Patent law is an area of the law that can seem shrouded in mystery. Even a basic knowledge of patents and their implications can be hugely beneficial to an entrepreneur or inventor.
IP attorney Raz Messerian describes a patent as a "sword" and not a "shield" in protecting your idea. A patent gives one the right to stop others from making or selling or using a patented invention or process. It doesn't protect you or give you the right to make something.
If you value your invention and want to create a monopoly for yourself, then you should absolutely get your idea patented. Having a patent does not necessarily provide complete protection from others infringing on your ideas or process. Having a patent gives you the right to stop those that may try to infringe on your idea.
There are two different types of patents that you should concern yourself with: design and utility.
Utility patents protect the way something works. On the other hand, a design patent protects the look, feel, and aesthetics of something.
After you've decided what kind of patent you want and what is best for your particular invention, you should consider what kind of patent application you would like to file. There are two types of patent applications: provisional and non-provisional.
A non-provisional application is the "real deal" application.
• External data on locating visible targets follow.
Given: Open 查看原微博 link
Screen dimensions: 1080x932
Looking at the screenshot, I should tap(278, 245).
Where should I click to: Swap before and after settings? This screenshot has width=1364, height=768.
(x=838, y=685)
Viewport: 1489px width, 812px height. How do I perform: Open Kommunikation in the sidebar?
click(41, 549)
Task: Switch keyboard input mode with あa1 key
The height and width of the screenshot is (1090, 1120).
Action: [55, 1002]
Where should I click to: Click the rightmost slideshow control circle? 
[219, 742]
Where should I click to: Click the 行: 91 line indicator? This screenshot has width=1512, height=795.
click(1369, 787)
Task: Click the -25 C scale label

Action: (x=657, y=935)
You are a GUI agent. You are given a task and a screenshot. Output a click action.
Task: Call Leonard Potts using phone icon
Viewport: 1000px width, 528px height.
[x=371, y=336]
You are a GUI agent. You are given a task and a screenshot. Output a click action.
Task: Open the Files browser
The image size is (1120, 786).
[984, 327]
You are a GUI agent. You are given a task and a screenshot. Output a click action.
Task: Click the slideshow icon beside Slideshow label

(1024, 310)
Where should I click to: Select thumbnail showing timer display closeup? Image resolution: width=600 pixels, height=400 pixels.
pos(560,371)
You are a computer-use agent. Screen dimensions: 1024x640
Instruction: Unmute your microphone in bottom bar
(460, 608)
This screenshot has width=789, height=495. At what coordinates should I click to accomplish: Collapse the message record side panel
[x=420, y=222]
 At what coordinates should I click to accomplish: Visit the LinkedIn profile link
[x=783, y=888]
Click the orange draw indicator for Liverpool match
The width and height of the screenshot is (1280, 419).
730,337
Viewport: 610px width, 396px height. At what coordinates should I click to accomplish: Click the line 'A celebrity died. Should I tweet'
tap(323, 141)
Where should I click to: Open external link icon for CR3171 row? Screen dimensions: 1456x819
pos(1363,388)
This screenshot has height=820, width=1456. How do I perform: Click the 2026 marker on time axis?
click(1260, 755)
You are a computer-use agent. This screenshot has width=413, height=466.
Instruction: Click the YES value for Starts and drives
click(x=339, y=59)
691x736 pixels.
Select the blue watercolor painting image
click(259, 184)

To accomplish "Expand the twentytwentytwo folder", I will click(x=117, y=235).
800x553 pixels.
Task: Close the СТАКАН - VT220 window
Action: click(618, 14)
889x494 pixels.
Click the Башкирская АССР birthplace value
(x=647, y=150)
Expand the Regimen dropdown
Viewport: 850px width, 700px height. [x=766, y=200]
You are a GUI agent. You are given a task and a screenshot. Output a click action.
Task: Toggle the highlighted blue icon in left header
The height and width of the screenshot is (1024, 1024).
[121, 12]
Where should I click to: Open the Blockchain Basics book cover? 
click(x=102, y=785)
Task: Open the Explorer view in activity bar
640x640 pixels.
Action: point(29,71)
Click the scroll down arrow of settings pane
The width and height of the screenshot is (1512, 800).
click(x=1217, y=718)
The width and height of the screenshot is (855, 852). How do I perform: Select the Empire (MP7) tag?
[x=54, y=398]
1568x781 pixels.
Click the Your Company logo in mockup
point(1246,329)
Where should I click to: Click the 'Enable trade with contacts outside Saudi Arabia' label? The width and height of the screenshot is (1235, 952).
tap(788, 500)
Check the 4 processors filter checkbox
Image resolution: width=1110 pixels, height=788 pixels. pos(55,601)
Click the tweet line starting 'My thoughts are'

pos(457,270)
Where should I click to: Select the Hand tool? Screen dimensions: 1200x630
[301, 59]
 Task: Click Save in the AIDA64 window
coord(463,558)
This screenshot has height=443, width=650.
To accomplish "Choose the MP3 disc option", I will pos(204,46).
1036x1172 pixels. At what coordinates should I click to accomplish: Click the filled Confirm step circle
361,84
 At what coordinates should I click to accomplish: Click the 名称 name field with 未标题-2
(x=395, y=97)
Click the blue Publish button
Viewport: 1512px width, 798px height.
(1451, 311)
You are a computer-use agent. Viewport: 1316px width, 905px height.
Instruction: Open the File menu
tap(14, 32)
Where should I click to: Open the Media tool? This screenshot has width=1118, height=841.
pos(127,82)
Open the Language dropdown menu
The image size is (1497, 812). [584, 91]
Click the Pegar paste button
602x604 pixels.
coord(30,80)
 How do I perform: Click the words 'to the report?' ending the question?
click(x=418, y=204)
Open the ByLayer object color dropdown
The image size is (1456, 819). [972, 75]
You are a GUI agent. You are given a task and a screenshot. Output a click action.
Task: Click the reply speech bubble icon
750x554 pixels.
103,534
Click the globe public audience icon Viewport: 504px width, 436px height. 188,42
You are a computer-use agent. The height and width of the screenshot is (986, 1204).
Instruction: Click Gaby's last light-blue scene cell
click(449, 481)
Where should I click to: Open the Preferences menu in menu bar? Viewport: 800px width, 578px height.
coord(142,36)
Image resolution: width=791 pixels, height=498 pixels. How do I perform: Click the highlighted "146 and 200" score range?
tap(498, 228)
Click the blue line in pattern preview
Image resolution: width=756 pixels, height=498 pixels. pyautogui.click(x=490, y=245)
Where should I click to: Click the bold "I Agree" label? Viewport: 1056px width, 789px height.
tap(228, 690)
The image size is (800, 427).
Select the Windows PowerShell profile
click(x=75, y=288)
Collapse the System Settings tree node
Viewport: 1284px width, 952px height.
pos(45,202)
You must file this if your ultimate goal is to get a patent. It discloses the bells and whistles of your invention.
By contrast, the provisional application is an optional step. The provisional application never issues into a patent. If you are already sure that you absolutely want your idea to get patented, there is no point for you to file a provisional patent application.
The purpose of a provisional application is to save your place in line. It is relatively short and bare-boned, relatively inexpensive, buys you time and serves as official proof, as of the filing date, that you are the inventor. You can now safely go out and market your idea, disclose it to the world. You no longer have to worry about protection of your idea.
A non-provisional patent application is ultimately picked up and is read through by an examiner, scrutinized, and hopefully one day turns into a patent. A provisional patent is like an "egg" incubating and no one actually picks it up. Half of the people that file provisional applications never actually goes through to pursue the idea.
You have one year from the date you publicly disclose your product to file for a patent in the United States. The U.S. uses the "first-to-file" standard for determining the true inventor of a product, so that means you'll want to have your application submitted as soon as you can.
Just because your patent application is pending does not mean you should sit idle. Develop a name for yourself. Become the household name or brand for your product, especially in the tech industry. Sometimes it may take about three years to get a patent granted, so you will want to work on building your business and brand while the Patent Office processes your application.
If you need guidance on patents, we recommend you contact Attorney Raz Messerian with Loza & Loza. Raz has worked at one of the nation’s largest intellectual property law firms and represented many clients of various sizes: from Fortune 500 companies to solo inventors.
Hopefully, you now understand the importance of and the process behind patents. Be sure to thoroughly research patents and the application process before moving forward to determine if filing for a patent is truly the right path for you.